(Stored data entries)
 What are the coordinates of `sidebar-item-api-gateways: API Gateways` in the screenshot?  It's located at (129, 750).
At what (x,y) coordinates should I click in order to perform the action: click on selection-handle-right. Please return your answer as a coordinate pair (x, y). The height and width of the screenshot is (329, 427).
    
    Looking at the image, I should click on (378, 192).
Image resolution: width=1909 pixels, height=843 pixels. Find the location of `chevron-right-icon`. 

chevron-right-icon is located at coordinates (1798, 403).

* * *

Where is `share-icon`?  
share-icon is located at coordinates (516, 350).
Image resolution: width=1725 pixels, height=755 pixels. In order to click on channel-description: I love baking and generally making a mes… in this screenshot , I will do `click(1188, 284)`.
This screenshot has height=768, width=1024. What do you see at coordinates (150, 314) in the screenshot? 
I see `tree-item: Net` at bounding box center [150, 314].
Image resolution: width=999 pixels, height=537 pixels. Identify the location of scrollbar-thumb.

ACTIVITY: Reproduce the lines beginning with the one containing "Image resolution: width=1909" and ending with the one containing "chevron-right-icon is located", including both of those lines.

EXERCISE RESULT:
Image resolution: width=1909 pixels, height=843 pixels. Find the location of `chevron-right-icon`. 

chevron-right-icon is located at coordinates (1798, 403).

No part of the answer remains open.